Microsoft is facing growing criticism for what many are calling “grossly irresponsible” security practices following the recent ransomware attack involving the use of Microsoft Exchange Server. The attack invaded the systems of some of the world’s biggest companies, including the prominent security firm FireEye, resulting in the leaking of their sensitive data.
Microsoft was recently forced to admit fault following the hack, conceding that it was caught with its “security pants down.” This statement came after it emerged that Microsoft had failed to heed long-standing warnings that its Exchange Server had serious vulnerabilities that needed to be addressed.
Microsoft’s lax approach to security has been decried by security professionals. According to Ken Pfeil, VP of cybersecurity at FireEye, “Security is a fundamental building block in both the public and private sector and never more so than for technology suppliers…We’re disappointed.” Pfeil blames the “incomplete patching” by Microsoft for the incident and insists that it’s unacceptable that such a major tech company would be guilty of such “gross negligence.”

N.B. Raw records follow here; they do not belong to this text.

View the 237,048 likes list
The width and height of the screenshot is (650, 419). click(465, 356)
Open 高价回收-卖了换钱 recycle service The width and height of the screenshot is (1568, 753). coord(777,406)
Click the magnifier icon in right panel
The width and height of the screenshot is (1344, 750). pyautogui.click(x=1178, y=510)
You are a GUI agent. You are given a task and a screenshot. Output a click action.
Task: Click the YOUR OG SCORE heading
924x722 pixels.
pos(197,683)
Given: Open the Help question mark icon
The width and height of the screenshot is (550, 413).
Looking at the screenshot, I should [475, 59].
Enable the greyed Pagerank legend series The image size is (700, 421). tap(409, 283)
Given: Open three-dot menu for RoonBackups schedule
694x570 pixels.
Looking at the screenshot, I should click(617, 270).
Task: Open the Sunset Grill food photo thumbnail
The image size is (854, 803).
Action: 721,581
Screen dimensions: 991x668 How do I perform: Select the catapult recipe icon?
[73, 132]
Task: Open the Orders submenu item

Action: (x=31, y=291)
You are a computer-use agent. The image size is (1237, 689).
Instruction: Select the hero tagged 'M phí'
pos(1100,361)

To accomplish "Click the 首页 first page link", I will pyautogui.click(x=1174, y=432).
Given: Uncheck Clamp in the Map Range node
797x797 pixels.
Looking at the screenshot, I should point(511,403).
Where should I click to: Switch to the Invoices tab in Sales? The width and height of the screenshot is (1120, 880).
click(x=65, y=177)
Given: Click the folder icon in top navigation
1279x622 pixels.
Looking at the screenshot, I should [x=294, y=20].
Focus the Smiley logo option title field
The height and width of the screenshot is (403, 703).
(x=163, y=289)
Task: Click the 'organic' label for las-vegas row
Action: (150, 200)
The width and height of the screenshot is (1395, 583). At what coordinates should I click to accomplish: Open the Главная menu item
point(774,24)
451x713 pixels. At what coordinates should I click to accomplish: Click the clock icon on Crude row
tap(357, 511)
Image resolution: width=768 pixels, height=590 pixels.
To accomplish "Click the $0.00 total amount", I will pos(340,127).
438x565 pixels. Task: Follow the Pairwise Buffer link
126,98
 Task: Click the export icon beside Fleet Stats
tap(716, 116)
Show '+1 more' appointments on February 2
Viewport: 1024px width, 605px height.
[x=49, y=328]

Ultimately, the widespread criticism towards Microsoft comes down to the fact that the tech giant has taken an alarmingly lax approach to security. For years it has failed to issues patches for security vulnerabilities in its Exchange Server, despite numerous warnings about potential abuses.
As a result, Microsoft now finds itself under considerable pressure and the spotlight of public scrutiny. It remains to be seen how it will respond to the mounting criticism and whether or not it will take steps to improve its security protocols. In the meantime, security experts are imploring Microsoft to take responsibility for its actions and act with the proper diligence going forward.